CapeHalf a capeTentHalf a tent

The Phantom, like Dick Tracy, was a classic newspaper comic, and they say the goofy purple costume the Phantom wears was the ancestor of all modern superhero outfits. He was the transition from the pulp hero to the superhero — he was the first to wear a body stocking and the last to carry shootin'-irons. Unlike some super-heroes, he cultivates a myth that makes his powers seem greater than they really are — for instance, he seems immortal, but it’s just because the role of Phantom has been handed down from father to son for four hundred years, each one swearing anew to battle piracy and Communism.

If you can get past the childish plot about magical skulls, and the costume, this movie is not badly done in some ways. It holds together pretty well, and some of the performances are well handled, notably James Remar as the second-echelon bad guy who killed The Phantom’s father. But still, the basic story elements are hopelessly corny, and this is the sort of movie where flying or falling vehicles explode in a huge fireball the moment they just touch a solid obstacle... even if they were shown running out of fuel moments before. There are constant minor gaps in continuity and common sense.

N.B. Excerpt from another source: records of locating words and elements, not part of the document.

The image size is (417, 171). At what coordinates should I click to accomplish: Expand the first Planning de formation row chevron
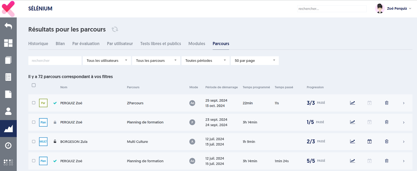pyautogui.click(x=404, y=123)
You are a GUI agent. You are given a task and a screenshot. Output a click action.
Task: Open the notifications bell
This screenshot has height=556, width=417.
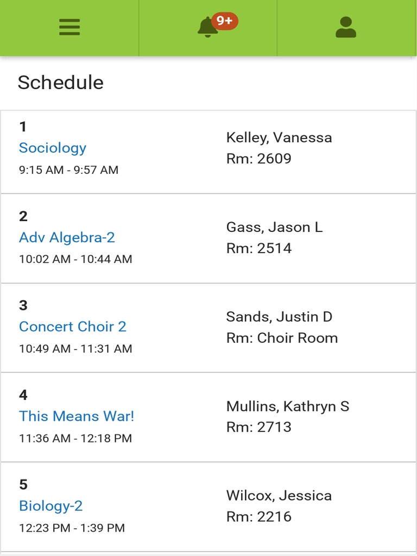tap(207, 28)

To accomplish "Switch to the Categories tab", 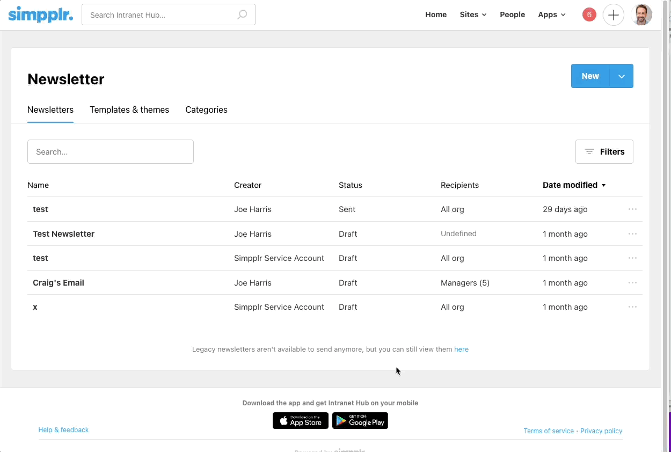I will click(206, 110).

Okay, so by “not badly done in some ways”, I mean “badly done in a great many areas, but has sporadic intervals of adequacy as mindless entertainment.” For me, sometimes that’s enough.

Billy Zane makes rather a lumpish hero, but for those of suitable orientation he may have more heartthrob value than most of the actors on this site.

This film is set in the 1930s, but Hollywood is reputed to be considering a new Phantom film set in the present. The first one was a complete flop — it did so badly that a screenwriter for the new project said that maybe the new one should avoid using the same name — and yet Hollywood’s fondness for unoriginality is still so unshakable that they can’t let go of the idea of a sequel.

But what does John Stanley say?

there’s a joy in the pacing from director Simon Wincer that propels this movie with breathless speed... a satisfying adventure...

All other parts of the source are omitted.